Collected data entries
* * *

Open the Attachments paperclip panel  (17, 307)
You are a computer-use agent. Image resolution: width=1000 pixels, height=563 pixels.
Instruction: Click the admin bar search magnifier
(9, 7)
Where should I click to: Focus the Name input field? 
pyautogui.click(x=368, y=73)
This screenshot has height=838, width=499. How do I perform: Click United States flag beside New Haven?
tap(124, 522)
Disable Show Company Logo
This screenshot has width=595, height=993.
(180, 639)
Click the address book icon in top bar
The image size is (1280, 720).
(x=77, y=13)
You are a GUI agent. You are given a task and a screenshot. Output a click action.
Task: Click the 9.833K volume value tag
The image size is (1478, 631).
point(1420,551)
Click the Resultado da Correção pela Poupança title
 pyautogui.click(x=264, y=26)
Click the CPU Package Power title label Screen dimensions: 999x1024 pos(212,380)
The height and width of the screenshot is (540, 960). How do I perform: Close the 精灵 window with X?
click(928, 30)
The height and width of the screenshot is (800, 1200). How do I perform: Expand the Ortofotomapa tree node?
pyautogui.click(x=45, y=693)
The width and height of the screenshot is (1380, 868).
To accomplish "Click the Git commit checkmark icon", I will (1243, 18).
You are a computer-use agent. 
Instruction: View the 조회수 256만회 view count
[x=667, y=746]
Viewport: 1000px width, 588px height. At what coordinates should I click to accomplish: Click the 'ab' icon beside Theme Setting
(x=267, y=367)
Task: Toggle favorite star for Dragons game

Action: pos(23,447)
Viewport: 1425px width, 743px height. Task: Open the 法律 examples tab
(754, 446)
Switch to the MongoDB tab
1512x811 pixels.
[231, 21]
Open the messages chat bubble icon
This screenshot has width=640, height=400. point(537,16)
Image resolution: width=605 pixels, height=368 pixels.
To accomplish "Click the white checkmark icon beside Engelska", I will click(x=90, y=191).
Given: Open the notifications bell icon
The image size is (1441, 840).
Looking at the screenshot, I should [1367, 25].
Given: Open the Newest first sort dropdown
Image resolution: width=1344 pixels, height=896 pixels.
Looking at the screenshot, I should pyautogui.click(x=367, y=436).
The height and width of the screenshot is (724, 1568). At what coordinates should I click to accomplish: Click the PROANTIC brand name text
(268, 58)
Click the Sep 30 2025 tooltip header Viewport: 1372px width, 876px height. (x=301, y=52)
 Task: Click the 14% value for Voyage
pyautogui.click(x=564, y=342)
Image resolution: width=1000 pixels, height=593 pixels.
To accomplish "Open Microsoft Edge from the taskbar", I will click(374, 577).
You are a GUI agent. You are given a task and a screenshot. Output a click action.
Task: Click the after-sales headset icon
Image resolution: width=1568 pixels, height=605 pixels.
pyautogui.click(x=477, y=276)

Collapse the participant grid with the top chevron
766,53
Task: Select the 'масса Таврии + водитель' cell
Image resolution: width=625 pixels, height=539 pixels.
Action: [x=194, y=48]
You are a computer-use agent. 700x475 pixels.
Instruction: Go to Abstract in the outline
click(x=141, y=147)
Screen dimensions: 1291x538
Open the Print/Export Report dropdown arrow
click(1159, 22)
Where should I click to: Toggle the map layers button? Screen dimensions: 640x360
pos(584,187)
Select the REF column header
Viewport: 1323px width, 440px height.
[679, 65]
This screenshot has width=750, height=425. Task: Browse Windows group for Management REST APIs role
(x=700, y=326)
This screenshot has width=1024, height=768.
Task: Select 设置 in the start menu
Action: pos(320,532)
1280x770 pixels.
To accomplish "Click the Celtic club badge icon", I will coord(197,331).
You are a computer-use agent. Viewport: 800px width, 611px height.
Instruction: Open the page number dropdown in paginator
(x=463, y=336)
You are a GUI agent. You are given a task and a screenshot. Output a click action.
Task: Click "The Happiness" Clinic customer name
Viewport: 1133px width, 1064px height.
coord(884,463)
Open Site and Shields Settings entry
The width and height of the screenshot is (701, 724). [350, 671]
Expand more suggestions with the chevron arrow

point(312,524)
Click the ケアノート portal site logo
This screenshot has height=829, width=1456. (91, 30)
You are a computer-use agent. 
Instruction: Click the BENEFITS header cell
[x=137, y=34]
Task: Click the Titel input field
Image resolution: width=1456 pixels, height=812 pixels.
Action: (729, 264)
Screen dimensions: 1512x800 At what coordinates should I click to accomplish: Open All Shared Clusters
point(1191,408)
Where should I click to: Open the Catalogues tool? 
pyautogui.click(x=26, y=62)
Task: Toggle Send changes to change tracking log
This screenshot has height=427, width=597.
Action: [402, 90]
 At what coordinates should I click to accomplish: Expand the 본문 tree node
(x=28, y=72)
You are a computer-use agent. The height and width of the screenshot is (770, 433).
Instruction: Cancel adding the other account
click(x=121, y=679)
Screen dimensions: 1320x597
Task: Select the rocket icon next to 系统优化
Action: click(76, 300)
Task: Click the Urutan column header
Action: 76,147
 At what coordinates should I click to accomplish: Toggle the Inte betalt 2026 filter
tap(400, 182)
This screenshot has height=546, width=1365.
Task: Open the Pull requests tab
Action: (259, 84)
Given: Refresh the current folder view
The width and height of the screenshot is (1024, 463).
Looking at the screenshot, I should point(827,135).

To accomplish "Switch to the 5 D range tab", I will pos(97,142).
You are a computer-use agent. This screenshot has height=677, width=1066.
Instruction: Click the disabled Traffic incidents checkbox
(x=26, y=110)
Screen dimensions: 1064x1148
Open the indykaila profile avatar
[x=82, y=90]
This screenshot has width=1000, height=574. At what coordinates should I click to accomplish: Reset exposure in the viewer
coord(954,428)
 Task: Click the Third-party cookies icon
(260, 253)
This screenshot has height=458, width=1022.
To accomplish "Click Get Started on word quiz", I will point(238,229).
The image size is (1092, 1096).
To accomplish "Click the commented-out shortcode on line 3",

* * *

**WHAT THE EXERCISE ASKS:** Every record above is to be written out exactly.

**COMPLETED EXERCISE:**
Open the Attachments paperclip panel  (17, 307)
You are a computer-use agent. Image resolution: width=1000 pixels, height=563 pixels.
Instruction: Click the admin bar search magnifier
(9, 7)
Where should I click to: Focus the Name input field? 
pyautogui.click(x=368, y=73)
This screenshot has height=838, width=499. How do I perform: Click United States flag beside New Haven?
tap(124, 522)
Disable Show Company Logo
This screenshot has width=595, height=993.
(180, 639)
Click the address book icon in top bar
The image size is (1280, 720).
(x=77, y=13)
You are a GUI agent. You are given a task and a screenshot. Output a click action.
Task: Click the 9.833K volume value tag
The image size is (1478, 631).
point(1420,551)
Click the Resultado da Correção pela Poupança title
 pyautogui.click(x=264, y=26)
Click the CPU Package Power title label Screen dimensions: 999x1024 pos(212,380)
The height and width of the screenshot is (540, 960). How do I perform: Close the 精灵 window with X?
click(928, 30)
The height and width of the screenshot is (800, 1200). How do I perform: Expand the Ortofotomapa tree node?
pyautogui.click(x=45, y=693)
The width and height of the screenshot is (1380, 868).
To accomplish "Click the Git commit checkmark icon", I will (1243, 18).
You are a computer-use agent. 
Instruction: View the 조회수 256만회 view count
[x=667, y=746]
Viewport: 1000px width, 588px height. At what coordinates should I click to accomplish: Click the 'ab' icon beside Theme Setting
(x=267, y=367)
Task: Toggle favorite star for Dragons game

Action: pos(23,447)
Viewport: 1425px width, 743px height. Task: Open the 法律 examples tab
(754, 446)
Switch to the MongoDB tab
1512x811 pixels.
[231, 21]
Open the messages chat bubble icon
This screenshot has width=640, height=400. point(537,16)
Image resolution: width=605 pixels, height=368 pixels.
To accomplish "Click the white checkmark icon beside Engelska", I will click(x=90, y=191).
Given: Open the notifications bell icon
The image size is (1441, 840).
Looking at the screenshot, I should [1367, 25].
Given: Open the Newest first sort dropdown
Image resolution: width=1344 pixels, height=896 pixels.
Looking at the screenshot, I should pyautogui.click(x=367, y=436).
The height and width of the screenshot is (724, 1568). At what coordinates should I click to accomplish: Click the PROANTIC brand name text
(268, 58)
Click the Sep 30 2025 tooltip header Viewport: 1372px width, 876px height. (x=301, y=52)
 Task: Click the 14% value for Voyage
pyautogui.click(x=564, y=342)
Image resolution: width=1000 pixels, height=593 pixels.
To accomplish "Open Microsoft Edge from the taskbar", I will click(374, 577).
You are a GUI agent. You are given a task and a screenshot. Output a click action.
Task: Click the after-sales headset icon
Image resolution: width=1568 pixels, height=605 pixels.
pyautogui.click(x=477, y=276)

Collapse the participant grid with the top chevron
766,53
Task: Select the 'масса Таврии + водитель' cell
Image resolution: width=625 pixels, height=539 pixels.
Action: [x=194, y=48]
You are a computer-use agent. 700x475 pixels.
Instruction: Go to Abstract in the outline
click(x=141, y=147)
Screen dimensions: 1291x538
Open the Print/Export Report dropdown arrow
click(1159, 22)
Where should I click to: Toggle the map layers button? Screen dimensions: 640x360
pos(584,187)
Select the REF column header
Viewport: 1323px width, 440px height.
[679, 65]
This screenshot has width=750, height=425. Task: Browse Windows group for Management REST APIs role
(x=700, y=326)
This screenshot has width=1024, height=768.
Task: Select 设置 in the start menu
Action: pos(320,532)
1280x770 pixels.
To accomplish "Click the Celtic club badge icon", I will coord(197,331).
You are a computer-use agent. Viewport: 800px width, 611px height.
Instruction: Open the page number dropdown in paginator
(x=463, y=336)
You are a GUI agent. You are given a task and a screenshot. Output a click action.
Task: Click "The Happiness" Clinic customer name
Viewport: 1133px width, 1064px height.
coord(884,463)
Open Site and Shields Settings entry
The width and height of the screenshot is (701, 724). [350, 671]
Expand more suggestions with the chevron arrow

point(312,524)
Click the ケアノート portal site logo
This screenshot has height=829, width=1456. (91, 30)
You are a computer-use agent. 
Instruction: Click the BENEFITS header cell
[x=137, y=34]
Task: Click the Titel input field
Image resolution: width=1456 pixels, height=812 pixels.
Action: (729, 264)
Screen dimensions: 1512x800 At what coordinates should I click to accomplish: Open All Shared Clusters
point(1191,408)
Where should I click to: Open the Catalogues tool? 
pyautogui.click(x=26, y=62)
Task: Toggle Send changes to change tracking log
This screenshot has height=427, width=597.
Action: [402, 90]
 At what coordinates should I click to accomplish: Expand the 본문 tree node
(x=28, y=72)
You are a computer-use agent. The height and width of the screenshot is (770, 433).
Instruction: Cancel adding the other account
click(x=121, y=679)
Screen dimensions: 1320x597
Task: Select the rocket icon next to 系统优化
Action: click(76, 300)
Task: Click the Urutan column header
Action: 76,147
 At what coordinates should I click to accomplish: Toggle the Inte betalt 2026 filter
tap(400, 182)
This screenshot has height=546, width=1365.
Task: Open the Pull requests tab
Action: (259, 84)
Given: Refresh the current folder view
The width and height of the screenshot is (1024, 463).
Looking at the screenshot, I should point(827,135).

To accomplish "Switch to the 5 D range tab", I will pos(97,142).
You are a computer-use agent. This screenshot has height=677, width=1066.
Instruction: Click the disabled Traffic incidents checkbox
(x=26, y=110)
Screen dimensions: 1064x1148
Open the indykaila profile avatar
[x=82, y=90]
This screenshot has width=1000, height=574. At what coordinates should I click to accomplish: Reset exposure in the viewer
coord(954,428)
 Task: Click the Third-party cookies icon
(260, 253)
This screenshot has height=458, width=1022.
To accomplish "Click Get Started on word quiz", I will point(238,229).
The image size is (1092, 1096).
To accomplish "Click the commented-out shortcode on line 3",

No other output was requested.